Подали последнее блюдо, манную кашу. Это последнее блюдо принесла на стол уж не нянька, а сама кухарка, плотная, средних лет женщина с красным лицом и заплывшими жиром глазами. Она остановилась у дверного косяка и начала:
– Увольте меня, барин и барыня, завтра…
– Как уволить? Куда? – воскликнула барыня.
– Да так… Не могу я у вас больше жить. Завтра, пожалуй, я у вас еще денек поживу, а уж послезавтра увольте.
– Да что ты взбеленилась, что ли? Или какая-нибудь тебя бешеная муха укусила? – спросил барин и поперхнулся ложкой каши.
– Никакая нас муха не кусала, потому ко всяким мухам мы привыкши. А только, пожалуйста, увольте.
– Да что с тобой?
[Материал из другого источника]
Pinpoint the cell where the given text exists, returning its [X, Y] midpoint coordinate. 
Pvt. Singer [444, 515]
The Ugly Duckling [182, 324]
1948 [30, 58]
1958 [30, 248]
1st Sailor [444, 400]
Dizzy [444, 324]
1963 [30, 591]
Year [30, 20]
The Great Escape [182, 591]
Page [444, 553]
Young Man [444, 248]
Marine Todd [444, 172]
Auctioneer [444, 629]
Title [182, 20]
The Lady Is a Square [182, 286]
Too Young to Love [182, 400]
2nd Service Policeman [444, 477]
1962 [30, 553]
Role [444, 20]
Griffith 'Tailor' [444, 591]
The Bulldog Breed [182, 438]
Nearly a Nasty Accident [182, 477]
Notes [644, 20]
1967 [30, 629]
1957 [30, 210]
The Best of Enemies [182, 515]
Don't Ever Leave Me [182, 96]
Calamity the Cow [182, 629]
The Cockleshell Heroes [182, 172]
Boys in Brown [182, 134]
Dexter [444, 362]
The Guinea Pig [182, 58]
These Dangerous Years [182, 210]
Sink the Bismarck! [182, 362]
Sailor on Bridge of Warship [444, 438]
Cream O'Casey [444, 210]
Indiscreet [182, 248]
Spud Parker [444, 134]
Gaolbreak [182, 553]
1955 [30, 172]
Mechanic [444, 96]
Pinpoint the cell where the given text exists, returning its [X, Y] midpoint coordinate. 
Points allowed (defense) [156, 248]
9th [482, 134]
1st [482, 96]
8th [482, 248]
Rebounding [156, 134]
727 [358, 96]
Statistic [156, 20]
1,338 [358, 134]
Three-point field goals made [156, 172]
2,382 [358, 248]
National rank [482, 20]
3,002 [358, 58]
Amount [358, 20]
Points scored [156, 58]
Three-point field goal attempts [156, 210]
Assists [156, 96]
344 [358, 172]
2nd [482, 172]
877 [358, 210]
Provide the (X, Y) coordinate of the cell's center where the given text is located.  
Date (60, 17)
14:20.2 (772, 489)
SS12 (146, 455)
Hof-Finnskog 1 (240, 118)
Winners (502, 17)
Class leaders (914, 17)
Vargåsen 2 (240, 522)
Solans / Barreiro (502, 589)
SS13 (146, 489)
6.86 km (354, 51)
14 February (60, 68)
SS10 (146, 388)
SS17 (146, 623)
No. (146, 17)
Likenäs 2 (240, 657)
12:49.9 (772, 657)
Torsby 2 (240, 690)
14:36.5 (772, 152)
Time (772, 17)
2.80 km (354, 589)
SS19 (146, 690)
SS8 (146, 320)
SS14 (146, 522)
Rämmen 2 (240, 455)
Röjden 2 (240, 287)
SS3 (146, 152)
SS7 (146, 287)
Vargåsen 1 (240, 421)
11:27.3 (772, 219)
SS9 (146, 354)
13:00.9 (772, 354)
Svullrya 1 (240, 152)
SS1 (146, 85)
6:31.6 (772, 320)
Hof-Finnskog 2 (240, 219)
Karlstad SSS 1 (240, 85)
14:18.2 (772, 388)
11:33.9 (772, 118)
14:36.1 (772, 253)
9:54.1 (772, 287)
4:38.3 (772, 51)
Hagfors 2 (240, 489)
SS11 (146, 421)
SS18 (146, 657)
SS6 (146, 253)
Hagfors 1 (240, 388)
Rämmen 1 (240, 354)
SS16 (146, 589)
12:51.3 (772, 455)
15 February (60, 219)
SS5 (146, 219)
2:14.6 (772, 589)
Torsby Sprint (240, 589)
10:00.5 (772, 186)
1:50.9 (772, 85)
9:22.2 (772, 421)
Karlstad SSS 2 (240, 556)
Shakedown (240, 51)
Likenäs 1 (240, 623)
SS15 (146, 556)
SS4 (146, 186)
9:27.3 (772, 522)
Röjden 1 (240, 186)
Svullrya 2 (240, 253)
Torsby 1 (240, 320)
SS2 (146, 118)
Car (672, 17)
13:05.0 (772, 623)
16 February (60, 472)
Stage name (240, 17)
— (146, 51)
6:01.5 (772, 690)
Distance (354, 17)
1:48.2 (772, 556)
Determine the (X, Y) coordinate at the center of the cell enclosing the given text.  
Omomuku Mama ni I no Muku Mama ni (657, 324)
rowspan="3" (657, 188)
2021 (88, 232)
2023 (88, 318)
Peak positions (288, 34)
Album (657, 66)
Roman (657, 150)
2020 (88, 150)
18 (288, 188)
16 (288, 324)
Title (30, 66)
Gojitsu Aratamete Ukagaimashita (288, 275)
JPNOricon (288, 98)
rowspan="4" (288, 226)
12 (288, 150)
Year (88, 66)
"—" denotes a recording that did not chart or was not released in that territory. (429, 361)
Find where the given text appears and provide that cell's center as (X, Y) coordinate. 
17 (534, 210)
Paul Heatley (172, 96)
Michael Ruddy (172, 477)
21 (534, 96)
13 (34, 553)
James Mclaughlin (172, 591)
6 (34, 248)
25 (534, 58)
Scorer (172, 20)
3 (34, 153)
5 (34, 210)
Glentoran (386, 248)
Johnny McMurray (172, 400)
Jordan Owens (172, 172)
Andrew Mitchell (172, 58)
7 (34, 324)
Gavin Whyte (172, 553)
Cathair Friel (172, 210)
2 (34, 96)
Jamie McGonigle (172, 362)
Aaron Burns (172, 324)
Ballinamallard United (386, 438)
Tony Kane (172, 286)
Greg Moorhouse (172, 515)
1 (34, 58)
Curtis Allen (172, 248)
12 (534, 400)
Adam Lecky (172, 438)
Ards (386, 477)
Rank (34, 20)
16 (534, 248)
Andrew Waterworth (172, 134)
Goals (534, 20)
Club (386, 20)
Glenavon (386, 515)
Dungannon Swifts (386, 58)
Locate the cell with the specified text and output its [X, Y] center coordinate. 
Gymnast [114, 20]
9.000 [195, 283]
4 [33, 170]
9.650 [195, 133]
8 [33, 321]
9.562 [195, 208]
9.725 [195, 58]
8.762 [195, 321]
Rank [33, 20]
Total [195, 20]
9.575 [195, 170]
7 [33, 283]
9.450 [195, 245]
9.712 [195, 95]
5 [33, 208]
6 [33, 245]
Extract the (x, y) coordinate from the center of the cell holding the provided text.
Ведь ты была довольна нами, – сказала барыня.
– Была довольна, пока старые порядки были, а при новых порядках я не согласна.
– Да что такое? Что такое с тобой стряслось? Какие такие старые и новые порядки?
– Желаете, чтобы я сказала начистоту? Извольте. Уж откровенность так откровенность. Вот вы стали сами говядину у возящего мясника покупать, а это уж совсем для кухарки не модель.
– Каково! – воскликнула барыня. – Ну, я так и знала! Да ведь пойми ты, я пятнадцать-двадцать копеек в день экономии имею.
– Ну, ищите себе другую кухарку. Помилуйте, сигов и лососину барин из города с садка привозит. Была говядина у меня – и ту вы отняли. А уж сегодня картофель отняли. Благодарю покорно. Что же кухарке-то очистится? Кухарка не может без халтуры жить.
– Ах, вот что! Стало быть, ты раньше, покупая сама, воровала у меня?
Кухарка сверкнула жирными глазами.
– Никогда кухарка не ворует-с, так вы это и знайте. Кухарка от мясника халтуру получает, положение… раз в месяц. Я и получала.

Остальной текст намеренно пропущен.